REQUIREMENT ▸ In the listing below, print exactly the lines between the line holding "For every named" and the line holding "Login [tab] (57, 1204)", inclusive, and no more.

DATA FOR THE TASK ▸

::::::::::

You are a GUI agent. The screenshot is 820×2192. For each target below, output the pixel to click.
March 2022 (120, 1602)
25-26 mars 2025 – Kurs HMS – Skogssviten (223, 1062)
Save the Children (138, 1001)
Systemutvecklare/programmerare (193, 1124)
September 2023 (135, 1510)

::::::::::

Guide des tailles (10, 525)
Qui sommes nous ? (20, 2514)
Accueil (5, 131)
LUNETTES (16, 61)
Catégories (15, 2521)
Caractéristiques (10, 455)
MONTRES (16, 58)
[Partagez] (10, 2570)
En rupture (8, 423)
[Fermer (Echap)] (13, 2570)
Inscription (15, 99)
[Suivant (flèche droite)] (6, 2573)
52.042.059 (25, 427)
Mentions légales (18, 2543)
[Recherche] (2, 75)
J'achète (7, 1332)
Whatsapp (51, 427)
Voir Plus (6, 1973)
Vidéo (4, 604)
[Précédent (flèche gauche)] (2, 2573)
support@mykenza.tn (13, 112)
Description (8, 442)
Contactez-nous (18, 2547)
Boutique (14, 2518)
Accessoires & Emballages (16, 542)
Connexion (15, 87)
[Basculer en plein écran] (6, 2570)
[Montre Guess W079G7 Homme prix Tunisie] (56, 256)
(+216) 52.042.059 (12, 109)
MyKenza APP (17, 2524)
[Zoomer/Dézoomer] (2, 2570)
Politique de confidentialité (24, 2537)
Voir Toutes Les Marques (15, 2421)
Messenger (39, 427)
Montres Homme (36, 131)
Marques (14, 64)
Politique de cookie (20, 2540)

::::::::::

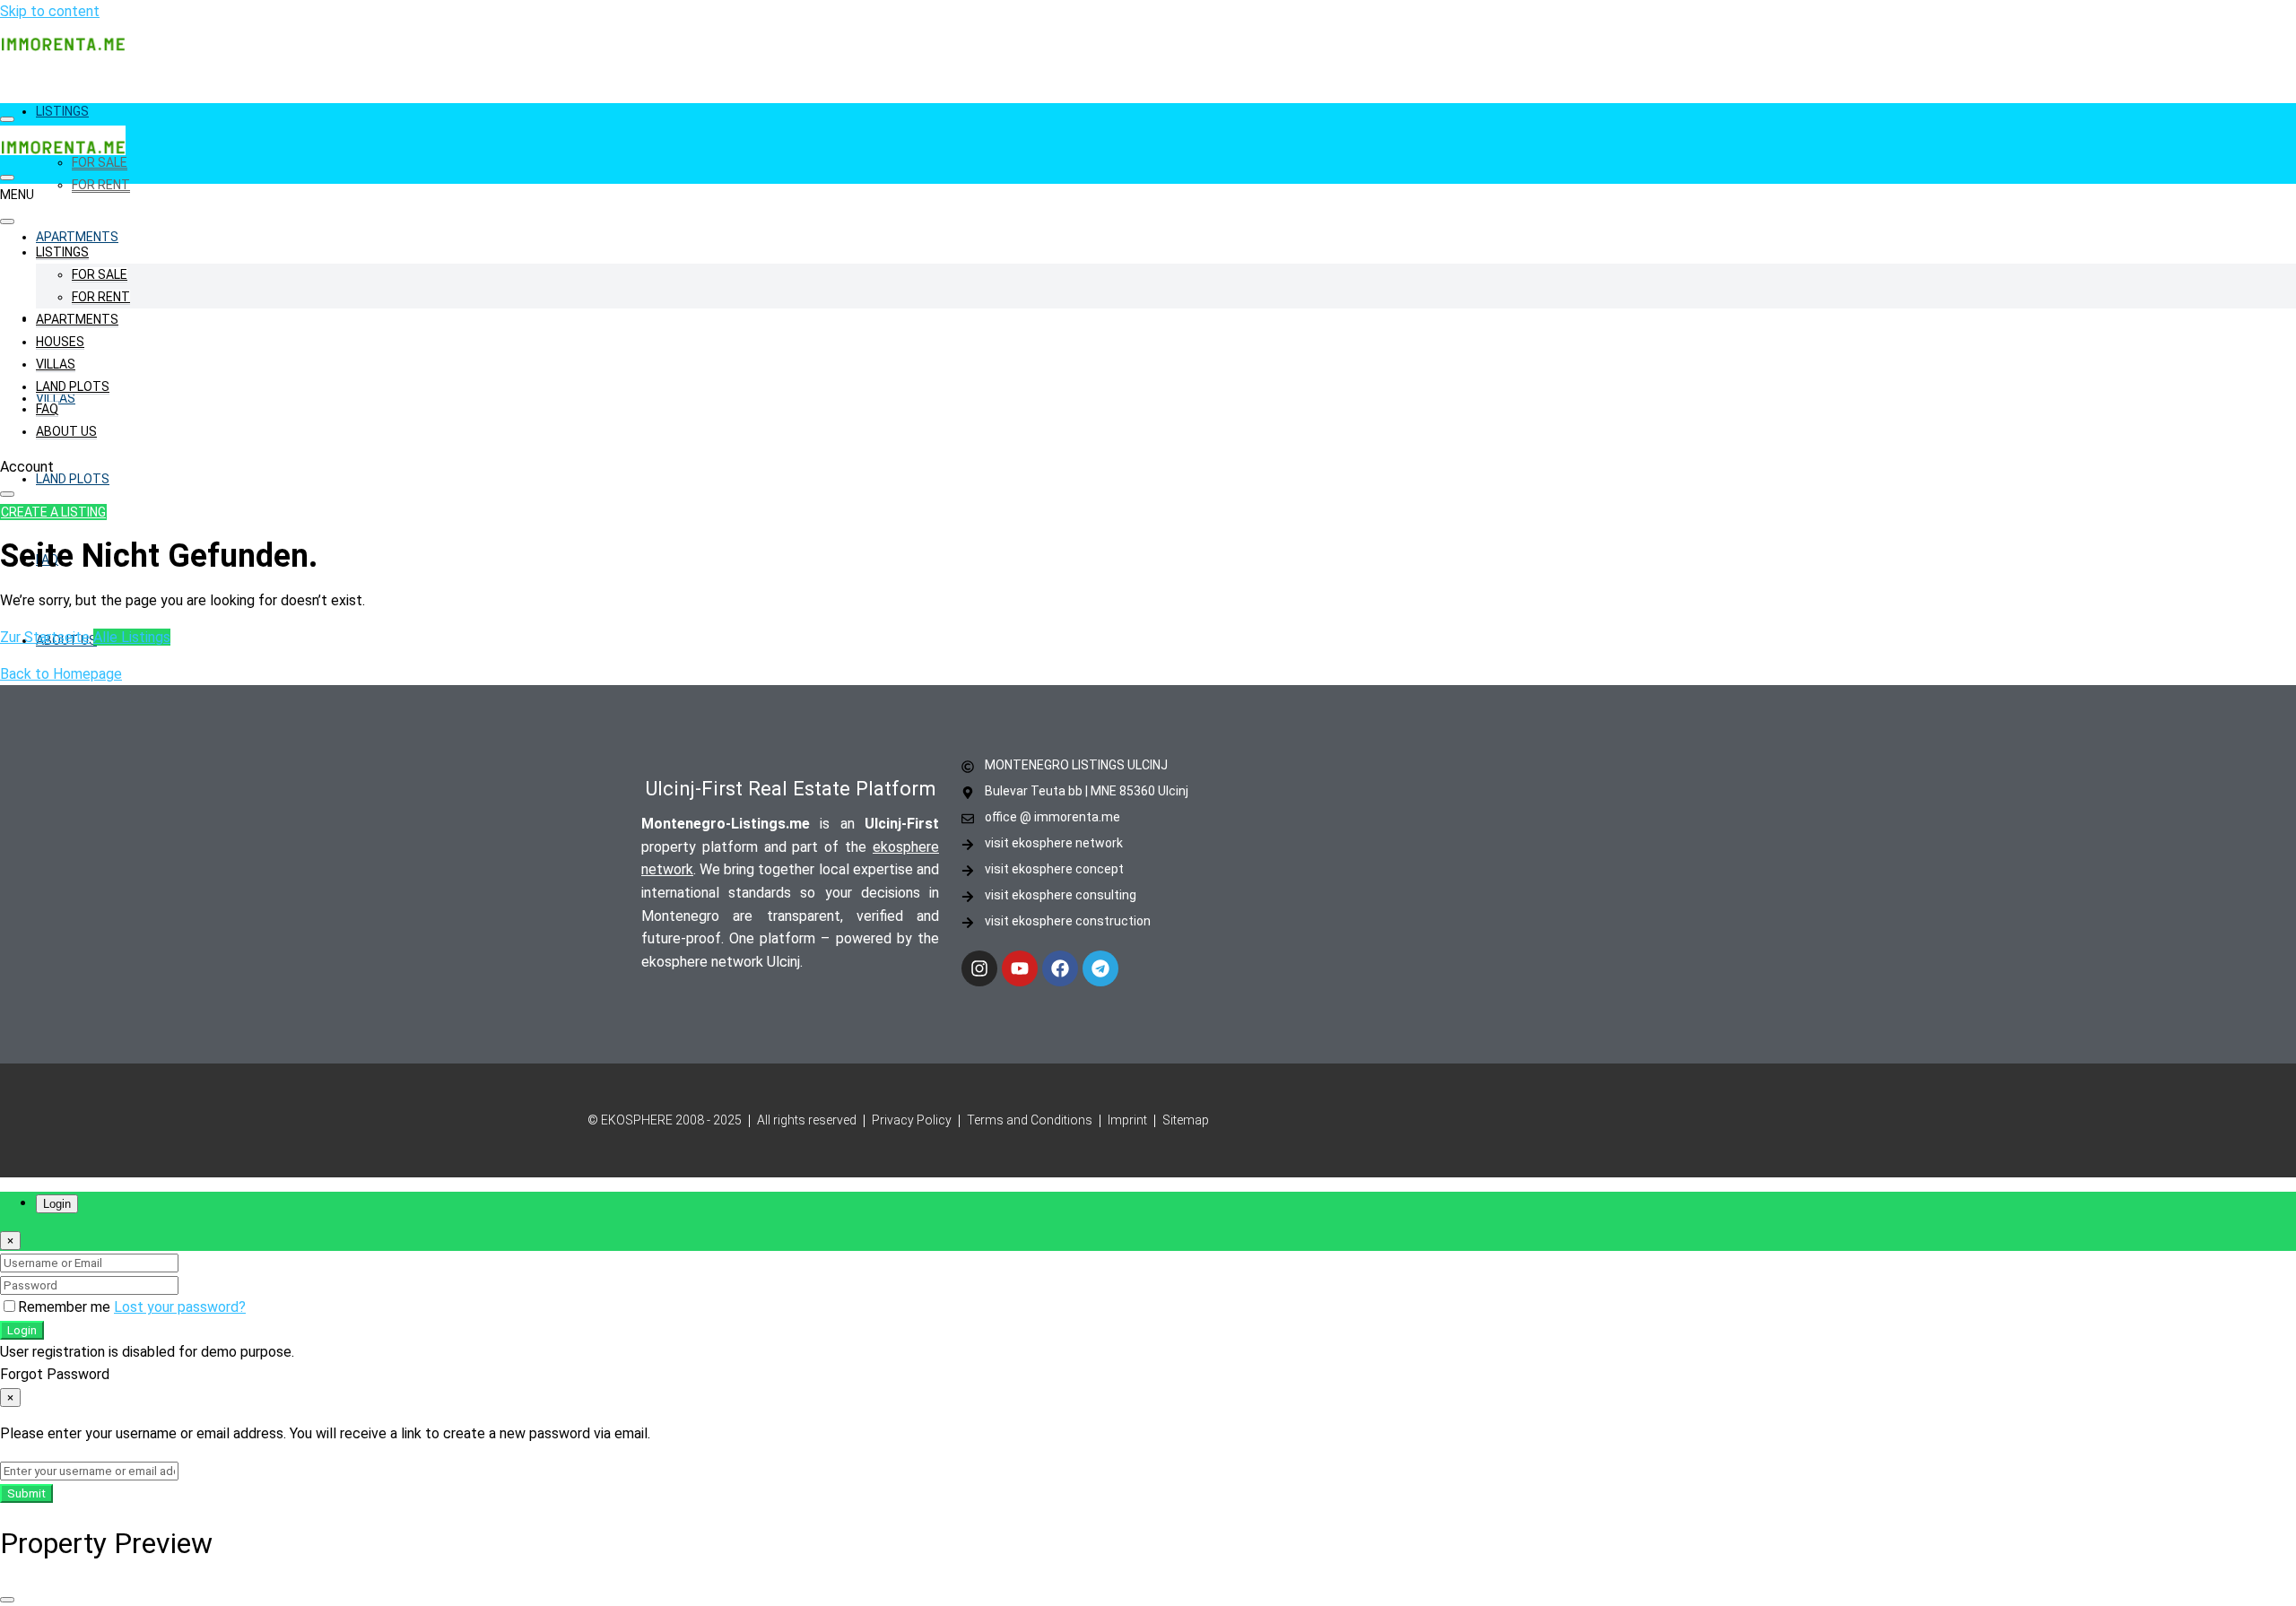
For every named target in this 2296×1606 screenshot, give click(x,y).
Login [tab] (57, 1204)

::::::::::

PROBLEM SOLUTION ▸
For every named target in this 2296×1606 screenshot, give click(x,y).
Login [tab] (57, 1204)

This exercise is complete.